Leaflet entrapment causing acute myocardial ischemia after balloon aortic valvuloplasty

  • Dr Hye Sun Hyun, Department of Pediatrics, Samsung Medical Center, SungKyunKwan University School of Medicine, Seoul,, Korea
  • Dr Soo In Jeong, Department of Pediatrics, Samsung Medical Center, SungKyunKwan University School of Medicine, Seoul, Korea, Korea
  • Dr June Huh, Department of Pediatrics, Samsung Medical Center, SungKyunKwan University School of Medicine, Seoul, Korea, Korea
  • Dr Ji-Hyuk Yang, Department of Thoracic Surgery,Samsung Medical Center, SungKyunKwan University School of Medicine, Seoul, Korea, Korea
  • Dr Tae-Gook Jun, Department of Thoracic Surgery,Samsung Medical Center, SungKyunKwan University School of Medicine, Seoul, Korea, Korea
  • Dr Heung-Jae Lee, Department of Pediatrics,Samsung Medical Center, SungKyunKwan University School of Medicine, Seoul, Korea, Korea
  • Dr I-Seok Kang, Department of Pediatrics ,Samsung Medical Center, SungKyunKwan University School of Medicine, Seoul, Korea, Korea
  • Objective
    We report a case of acute aortic insufficiency by AV leaflet entrapment after balloon valvuloplasty(BVP) of aortic valve(AV).

    Method
    A 4-year-old girl underwent surgical aortic valvuloplasty with leaflet extension for congenital aortic steno-insufficiency (AsR). After operation she suffered from dizziness and decreased activity. Postoperative echocardigram showed mild aortic stenosis(AS) of peak pressure gradient(PG) 42 mmHg and minimal AR. Five months after operation, she collapsed after complaining chest pain at playground.
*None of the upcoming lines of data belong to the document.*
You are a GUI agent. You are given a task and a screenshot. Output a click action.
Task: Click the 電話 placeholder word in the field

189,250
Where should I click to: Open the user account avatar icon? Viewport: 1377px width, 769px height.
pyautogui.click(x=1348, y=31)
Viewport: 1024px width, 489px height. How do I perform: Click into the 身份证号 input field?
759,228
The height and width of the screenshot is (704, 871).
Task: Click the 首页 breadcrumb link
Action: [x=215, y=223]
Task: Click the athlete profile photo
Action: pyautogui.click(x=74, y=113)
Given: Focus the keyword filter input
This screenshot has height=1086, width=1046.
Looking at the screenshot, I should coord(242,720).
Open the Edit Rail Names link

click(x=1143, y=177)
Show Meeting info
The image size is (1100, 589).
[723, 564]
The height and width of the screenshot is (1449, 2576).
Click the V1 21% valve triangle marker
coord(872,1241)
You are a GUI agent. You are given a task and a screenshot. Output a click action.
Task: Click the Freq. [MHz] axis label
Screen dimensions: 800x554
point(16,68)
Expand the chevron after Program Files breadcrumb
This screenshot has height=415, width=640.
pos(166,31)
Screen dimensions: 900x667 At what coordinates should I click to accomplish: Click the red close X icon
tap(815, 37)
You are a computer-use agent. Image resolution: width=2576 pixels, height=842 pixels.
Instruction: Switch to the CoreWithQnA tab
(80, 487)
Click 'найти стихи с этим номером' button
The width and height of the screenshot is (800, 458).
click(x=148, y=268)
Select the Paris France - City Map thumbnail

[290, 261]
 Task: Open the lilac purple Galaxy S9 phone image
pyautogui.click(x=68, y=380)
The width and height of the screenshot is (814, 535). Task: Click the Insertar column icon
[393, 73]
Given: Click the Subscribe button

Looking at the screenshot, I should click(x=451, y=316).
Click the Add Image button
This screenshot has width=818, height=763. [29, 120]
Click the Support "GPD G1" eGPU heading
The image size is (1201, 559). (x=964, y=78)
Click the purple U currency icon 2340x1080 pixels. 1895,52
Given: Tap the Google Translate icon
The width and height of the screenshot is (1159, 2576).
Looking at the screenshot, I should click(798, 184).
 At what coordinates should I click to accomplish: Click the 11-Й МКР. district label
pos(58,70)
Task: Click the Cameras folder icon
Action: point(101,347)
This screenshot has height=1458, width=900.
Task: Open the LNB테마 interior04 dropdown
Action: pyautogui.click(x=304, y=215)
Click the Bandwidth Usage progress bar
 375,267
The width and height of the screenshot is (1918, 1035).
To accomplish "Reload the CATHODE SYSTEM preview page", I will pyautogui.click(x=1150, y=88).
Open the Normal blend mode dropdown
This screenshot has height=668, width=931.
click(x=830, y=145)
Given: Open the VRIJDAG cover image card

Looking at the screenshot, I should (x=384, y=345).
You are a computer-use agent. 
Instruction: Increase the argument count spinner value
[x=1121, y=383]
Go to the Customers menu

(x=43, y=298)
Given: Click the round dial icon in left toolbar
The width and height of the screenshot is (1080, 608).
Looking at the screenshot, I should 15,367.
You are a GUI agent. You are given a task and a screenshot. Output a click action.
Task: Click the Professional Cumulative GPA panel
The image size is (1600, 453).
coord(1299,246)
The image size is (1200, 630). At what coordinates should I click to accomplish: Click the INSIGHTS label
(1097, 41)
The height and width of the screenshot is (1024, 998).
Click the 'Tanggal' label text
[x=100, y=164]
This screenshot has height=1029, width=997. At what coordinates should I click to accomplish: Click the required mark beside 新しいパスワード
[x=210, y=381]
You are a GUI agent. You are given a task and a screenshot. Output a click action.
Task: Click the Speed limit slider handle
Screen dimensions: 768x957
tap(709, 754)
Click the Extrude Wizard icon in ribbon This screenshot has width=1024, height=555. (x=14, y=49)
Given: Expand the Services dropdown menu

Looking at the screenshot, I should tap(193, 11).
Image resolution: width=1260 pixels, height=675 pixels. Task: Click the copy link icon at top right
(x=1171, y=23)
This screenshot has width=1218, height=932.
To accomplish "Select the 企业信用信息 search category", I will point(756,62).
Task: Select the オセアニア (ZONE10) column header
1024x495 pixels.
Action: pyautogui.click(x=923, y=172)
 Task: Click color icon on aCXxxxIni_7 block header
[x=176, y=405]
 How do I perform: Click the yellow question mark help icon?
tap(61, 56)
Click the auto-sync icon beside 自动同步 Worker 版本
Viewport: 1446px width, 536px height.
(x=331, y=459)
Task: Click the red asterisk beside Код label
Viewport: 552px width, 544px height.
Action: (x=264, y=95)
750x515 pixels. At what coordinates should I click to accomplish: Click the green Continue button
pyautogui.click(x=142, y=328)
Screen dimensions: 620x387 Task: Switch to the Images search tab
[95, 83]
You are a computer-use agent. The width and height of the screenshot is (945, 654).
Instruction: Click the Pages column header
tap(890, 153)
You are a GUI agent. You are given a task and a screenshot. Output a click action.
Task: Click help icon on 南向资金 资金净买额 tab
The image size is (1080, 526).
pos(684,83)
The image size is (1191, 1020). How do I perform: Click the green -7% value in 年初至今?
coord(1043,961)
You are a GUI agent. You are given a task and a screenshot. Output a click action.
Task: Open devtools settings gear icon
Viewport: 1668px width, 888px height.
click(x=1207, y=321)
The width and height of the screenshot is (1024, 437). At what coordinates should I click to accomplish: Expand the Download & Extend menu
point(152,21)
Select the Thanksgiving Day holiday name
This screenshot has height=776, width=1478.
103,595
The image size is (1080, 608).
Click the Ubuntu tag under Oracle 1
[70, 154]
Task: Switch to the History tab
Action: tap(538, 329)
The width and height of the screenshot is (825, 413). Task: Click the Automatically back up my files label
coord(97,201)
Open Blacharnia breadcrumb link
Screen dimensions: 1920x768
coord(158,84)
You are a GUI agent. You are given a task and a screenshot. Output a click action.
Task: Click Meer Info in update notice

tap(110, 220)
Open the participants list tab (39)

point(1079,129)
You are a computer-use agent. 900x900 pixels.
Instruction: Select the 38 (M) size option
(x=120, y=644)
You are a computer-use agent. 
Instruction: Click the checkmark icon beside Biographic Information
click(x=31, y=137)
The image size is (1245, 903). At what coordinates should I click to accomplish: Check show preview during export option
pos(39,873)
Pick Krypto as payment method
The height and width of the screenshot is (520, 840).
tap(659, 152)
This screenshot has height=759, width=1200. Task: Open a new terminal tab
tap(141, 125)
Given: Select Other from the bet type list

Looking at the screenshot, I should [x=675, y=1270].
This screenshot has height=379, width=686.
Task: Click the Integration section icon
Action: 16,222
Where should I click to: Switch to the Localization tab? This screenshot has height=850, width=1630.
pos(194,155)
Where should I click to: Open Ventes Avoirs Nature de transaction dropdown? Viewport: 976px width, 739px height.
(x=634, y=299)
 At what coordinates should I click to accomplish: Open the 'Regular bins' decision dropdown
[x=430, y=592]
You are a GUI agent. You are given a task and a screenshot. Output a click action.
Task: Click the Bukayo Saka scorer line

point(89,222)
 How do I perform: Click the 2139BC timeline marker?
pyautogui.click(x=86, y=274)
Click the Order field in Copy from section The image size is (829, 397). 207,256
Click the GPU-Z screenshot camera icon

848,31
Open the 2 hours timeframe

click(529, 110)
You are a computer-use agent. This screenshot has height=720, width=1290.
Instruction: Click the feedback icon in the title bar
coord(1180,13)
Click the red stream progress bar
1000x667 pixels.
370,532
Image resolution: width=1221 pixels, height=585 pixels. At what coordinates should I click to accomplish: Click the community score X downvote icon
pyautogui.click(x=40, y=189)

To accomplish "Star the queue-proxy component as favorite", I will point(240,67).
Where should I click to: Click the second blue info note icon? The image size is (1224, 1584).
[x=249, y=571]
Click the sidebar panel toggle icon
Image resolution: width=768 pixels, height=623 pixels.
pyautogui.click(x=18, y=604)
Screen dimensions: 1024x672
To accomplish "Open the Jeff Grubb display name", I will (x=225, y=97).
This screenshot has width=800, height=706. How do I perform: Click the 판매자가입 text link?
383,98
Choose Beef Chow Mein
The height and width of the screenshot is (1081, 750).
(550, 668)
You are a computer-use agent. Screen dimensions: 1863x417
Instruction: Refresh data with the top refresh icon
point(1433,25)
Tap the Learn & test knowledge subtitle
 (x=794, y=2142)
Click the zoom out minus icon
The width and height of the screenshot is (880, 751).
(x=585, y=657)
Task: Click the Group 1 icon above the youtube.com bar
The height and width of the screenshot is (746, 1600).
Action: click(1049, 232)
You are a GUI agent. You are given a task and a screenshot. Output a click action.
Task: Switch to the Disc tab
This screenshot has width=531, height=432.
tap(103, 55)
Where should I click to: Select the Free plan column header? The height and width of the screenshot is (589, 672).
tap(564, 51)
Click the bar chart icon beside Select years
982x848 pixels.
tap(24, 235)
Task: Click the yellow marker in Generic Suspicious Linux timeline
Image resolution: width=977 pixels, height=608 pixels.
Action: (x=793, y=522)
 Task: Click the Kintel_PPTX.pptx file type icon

Neurologic and cardiac evaluation showed no significant finding but mild AS of above PG. We tried BVP of the AV because we thought her symptom was related with AS despite mild PG. The PG was 40 mmHg at catheterization. The AV annulus was 15-16 mm and the sinotubular junction was narrow on angiogram. Initially we tried BVP with 12 mm balloon, but there was no change of PG. During retrial with 14mm balloon, sudden bradycardia and hypotension developed, which recovered soon after medication. However, in a few minutes bradycardia reappeared which led to cardiac arrest. Angiogram during resuscitation showed open, fixed, thick leaflet causing aortic regurgitation and narrowing left coronary sinus. Under ECMO support she underwent emergency surgery. On operation field, there was no vessel or leaflet tearing, and the left coronary sinus was small.

    Conclusion
    Aortic cusp entrapment is a very rare complication of BVP that results acute aortic regurgitation and possible coronary insufficiency. In a case of aortic stenosis with small coronary sinus and sinotubular junction, this complication should be concerned and BVP should be done carefully.